I wasn’t initially invited to my headmaster’s wedding. But, then, when a mutual acquaintance who was invited found out that I was not, he insisted on calling up the headmaster and telling him to invite me. He called him, in fact, while I was sitting there and then handed me the phone. “The headmaster has something he wants to say to you,” he said. I held the phone to my ear and said “Mwiriwe?” (Hello?) uncertainly. “I would like you to come to the wedding,” said the headmaster, in the same tone of voice children use when they’re being made to apologize. I told him I would be happy to go and so the plans were made.
Weddings are done in three parts in Rwanda: the dowry ceremony, the religious ceremony and the legal ceremony. In this case, the legal ceremony was done the day before the wedding so I only attended the dowry ceremony and the wedding mass.
I went to the dowry ceremony in the company of several other teachers, about fifteen of us, in fact, squeezed into a ten person van. Gained from long years of experience, I’m sure, Rwandans have a lot of experience of how to squeeze together in buses to fit absolutely as many people as possible. It involves sitting half-way on other people’s laps, squeezing children against windows and doors and putting your arm around the person sitting next to you to save the couple of inches your arm would take up if it was squeezed against your side. Also, if you’re really ambitious, you can have one or two people stand, leaning with their arms around the shoulders of the person seated in the row in front of them. Incidentally, this is one of the main (and few) times when I appreciate and make the most of my umuzungu status — I refuse to go more than four people to a bench and usually they don’t try to squeeze the umuzungu too much.
So, anyway, we drove about a half-hour to the bride’s parents’ house where the front yard was set up with three tents. AT the front of each tent was a folding table with a variety of Fantas and beers on it. The bride’s friends and relatives were all seated under one tent while the groom’s were seated under the opposite one and chairs were set up under the tent in the middle for the wedding party.
The way that the dowry ceremony works is that a representative of the bride’s family and a representative of the groom’s family engage in a ritualized negotiation aimed at persuading the reluctant father to relinquish his daughter to the groom. The groom’s representative cajoles the bride’s representative and offers gifts — in this instance, bottles of pricey, imported liquor. The bride’s representative, for his part, puts up three obstacles to the union. One of them was to say (falsely) that the bride couldn’t marry because she was only fifteen years old. The representative grabbed a bashful old woman from the second row and offered her as a bride instead. Of course, these obstacles and objections and offering other brides are merely symbolic — the bride will ultimately be given, of course.

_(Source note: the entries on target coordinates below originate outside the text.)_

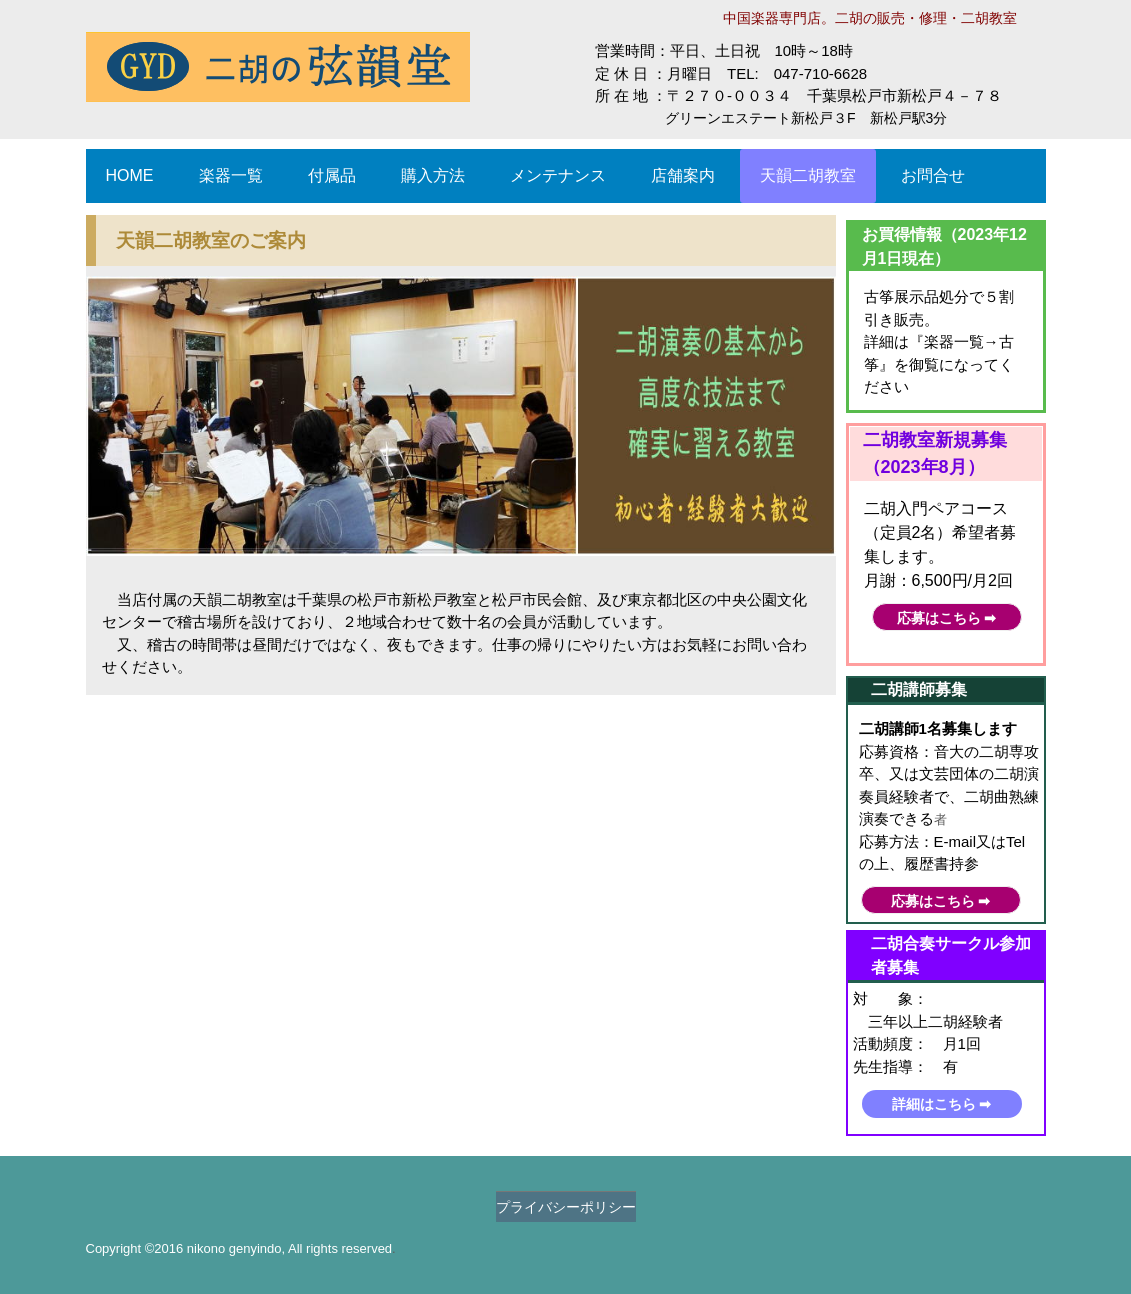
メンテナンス (558, 175)
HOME (130, 175)
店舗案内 (683, 175)
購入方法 (433, 175)
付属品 (332, 175)
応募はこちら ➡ (947, 618)
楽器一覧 (231, 175)
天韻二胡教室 (808, 175)
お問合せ (933, 175)
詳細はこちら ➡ (942, 1104)
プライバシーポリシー (566, 1207)
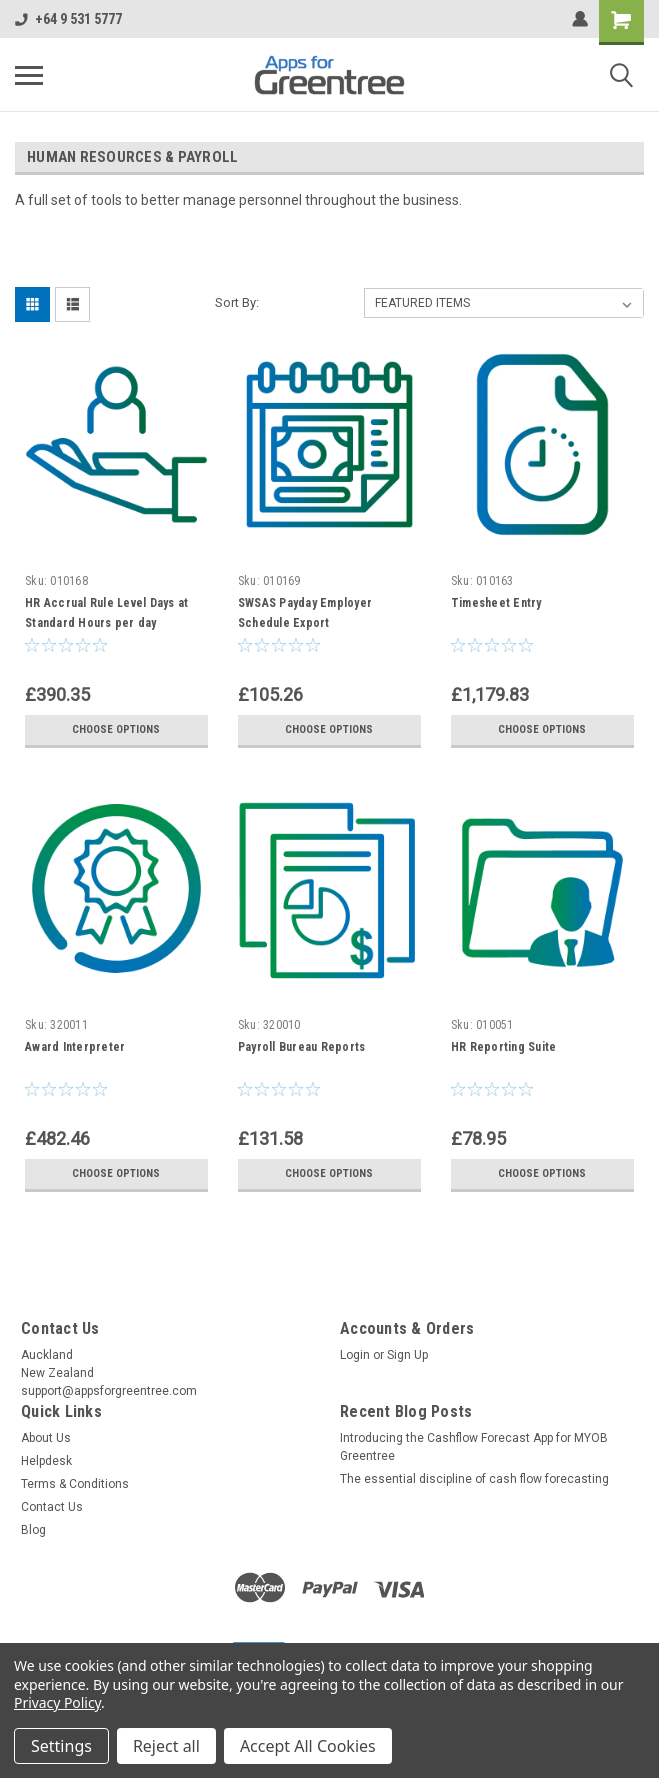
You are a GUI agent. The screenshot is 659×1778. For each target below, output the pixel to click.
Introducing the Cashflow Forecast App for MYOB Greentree (474, 1447)
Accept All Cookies (308, 1746)
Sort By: (237, 302)
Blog (33, 1530)
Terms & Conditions (75, 1484)
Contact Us (52, 1507)
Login (355, 1355)
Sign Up (407, 1355)
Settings (61, 1746)
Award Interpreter (75, 1047)
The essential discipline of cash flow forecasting (474, 1479)
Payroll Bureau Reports (302, 1047)
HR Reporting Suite (504, 1047)
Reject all (166, 1746)
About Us (46, 1438)
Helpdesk (46, 1461)
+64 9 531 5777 (68, 19)
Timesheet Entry (496, 603)
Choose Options (116, 730)
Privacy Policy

Both of the representatives were very funny and entertaining as they bantered back and forth. The groom’s representative was a portly older man and we he crossed the yard to deliver the gifts he woudl sing and do a funny little dance that reminded me of Pappy O’Daniels dancing to “Man of Constant Sorrow” at the end of Oh Brother, Where Art Thou? It was a lot of fun.
Unfortunately, the dowry ceremony was the high point of the day. It took an hour and a half of standing around before we got back in the squeeze bus to drive to Kigali (where the wedding mass was.) Then, the trip to the church was delayed because one of the two Land Rovers which the bridal party had rented rear-ended the other on the highway. No one was hurt but this was a pretty expensive accident and it cast a bit of a pall over the proceedings.
Finally, we got to the church, had the mass and the surprisingly dour looking bride and groom left the church. We drove then to the reception where, to be honest, I spent the whole time outside talking to a friend back home on the phone. Did I mention we’d left home at 8am that morning and they never fed us?!
The reception ended so we piled back into the squeeze bus. Two and a half hours on a dirt road, one detour on goat paths through people’s back yards and quick stop when the bottom of the bus scraped the road coming out of a particularly deep pothole, we were home — around 11:45 pm.
Despite my bitterness about the long day, inefficient planning and lack of food, it was good to observe a Rwandan wedding. The dowry ceremony was really cool! I wish we did them in the US! I know, I know … feminism. Come on, it’s not that demeaning to trade your daughter for a couple of bottles of Jack Daniels, is it? Nonetheless, “attend Rwandan wedding” is now checked of the list of important Rwandan cultural experiences, so there you go.